Segment Start: Data records

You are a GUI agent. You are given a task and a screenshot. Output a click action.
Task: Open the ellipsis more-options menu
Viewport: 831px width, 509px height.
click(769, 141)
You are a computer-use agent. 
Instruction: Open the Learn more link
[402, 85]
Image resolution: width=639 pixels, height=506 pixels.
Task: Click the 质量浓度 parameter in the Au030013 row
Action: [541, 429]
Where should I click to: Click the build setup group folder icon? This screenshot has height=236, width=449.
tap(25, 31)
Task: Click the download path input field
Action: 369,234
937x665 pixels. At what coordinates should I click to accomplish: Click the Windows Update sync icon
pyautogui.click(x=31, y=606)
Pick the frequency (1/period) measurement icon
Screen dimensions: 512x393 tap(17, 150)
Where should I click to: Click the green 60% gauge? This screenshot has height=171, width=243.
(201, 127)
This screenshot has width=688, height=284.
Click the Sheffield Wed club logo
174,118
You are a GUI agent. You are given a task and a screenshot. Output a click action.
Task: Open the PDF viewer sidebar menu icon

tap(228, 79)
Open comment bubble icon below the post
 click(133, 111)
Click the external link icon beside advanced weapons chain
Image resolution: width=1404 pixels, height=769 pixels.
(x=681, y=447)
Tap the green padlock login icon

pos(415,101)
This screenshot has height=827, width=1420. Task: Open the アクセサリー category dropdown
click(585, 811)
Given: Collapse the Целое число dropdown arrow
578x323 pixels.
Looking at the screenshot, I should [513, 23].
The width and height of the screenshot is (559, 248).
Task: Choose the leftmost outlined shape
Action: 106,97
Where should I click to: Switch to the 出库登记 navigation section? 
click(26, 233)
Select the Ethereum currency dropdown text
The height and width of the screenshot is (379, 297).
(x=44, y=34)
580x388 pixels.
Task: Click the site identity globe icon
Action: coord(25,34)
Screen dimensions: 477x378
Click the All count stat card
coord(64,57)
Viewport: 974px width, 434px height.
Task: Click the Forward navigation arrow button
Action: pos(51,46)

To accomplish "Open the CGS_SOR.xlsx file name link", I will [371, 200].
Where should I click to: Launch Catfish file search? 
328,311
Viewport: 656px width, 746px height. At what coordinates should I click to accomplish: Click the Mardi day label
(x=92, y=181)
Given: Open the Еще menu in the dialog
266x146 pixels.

Segment End: Data records

Restate each record above exactly, leaving nothing out.

You are a GUI agent. You are given a task and a screenshot. Output a click action.
Task: Open the ellipsis more-options menu
Viewport: 831px width, 509px height.
click(769, 141)
You are a computer-use agent. 
Instruction: Open the Learn more link
[402, 85]
Image resolution: width=639 pixels, height=506 pixels.
Task: Click the 质量浓度 parameter in the Au030013 row
Action: [541, 429]
Where should I click to: Click the build setup group folder icon? This screenshot has height=236, width=449.
tap(25, 31)
Task: Click the download path input field
Action: 369,234
937x665 pixels. At what coordinates should I click to accomplish: Click the Windows Update sync icon
pyautogui.click(x=31, y=606)
Pick the frequency (1/period) measurement icon
Screen dimensions: 512x393 tap(17, 150)
Where should I click to: Click the green 60% gauge? This screenshot has height=171, width=243.
(201, 127)
This screenshot has width=688, height=284.
Click the Sheffield Wed club logo
174,118
You are a GUI agent. You are given a task and a screenshot. Output a click action.
Task: Open the PDF viewer sidebar menu icon

tap(228, 79)
Open comment bubble icon below the post
 click(133, 111)
Click the external link icon beside advanced weapons chain
Image resolution: width=1404 pixels, height=769 pixels.
(x=681, y=447)
Tap the green padlock login icon

pos(415,101)
This screenshot has height=827, width=1420. Task: Open the アクセサリー category dropdown
click(585, 811)
Given: Collapse the Целое число dropdown arrow
578x323 pixels.
Looking at the screenshot, I should [513, 23].
The width and height of the screenshot is (559, 248).
Task: Choose the leftmost outlined shape
Action: 106,97
Where should I click to: Switch to the 出库登记 navigation section? 
click(26, 233)
Select the Ethereum currency dropdown text
The height and width of the screenshot is (379, 297).
(x=44, y=34)
580x388 pixels.
Task: Click the site identity globe icon
Action: coord(25,34)
Screen dimensions: 477x378
Click the All count stat card
coord(64,57)
Viewport: 974px width, 434px height.
Task: Click the Forward navigation arrow button
Action: pos(51,46)

To accomplish "Open the CGS_SOR.xlsx file name link", I will [371, 200].
Where should I click to: Launch Catfish file search? 
328,311
Viewport: 656px width, 746px height. At what coordinates should I click to accomplish: Click the Mardi day label
(x=92, y=181)
Given: Open the Еще menu in the dialog
266x146 pixels.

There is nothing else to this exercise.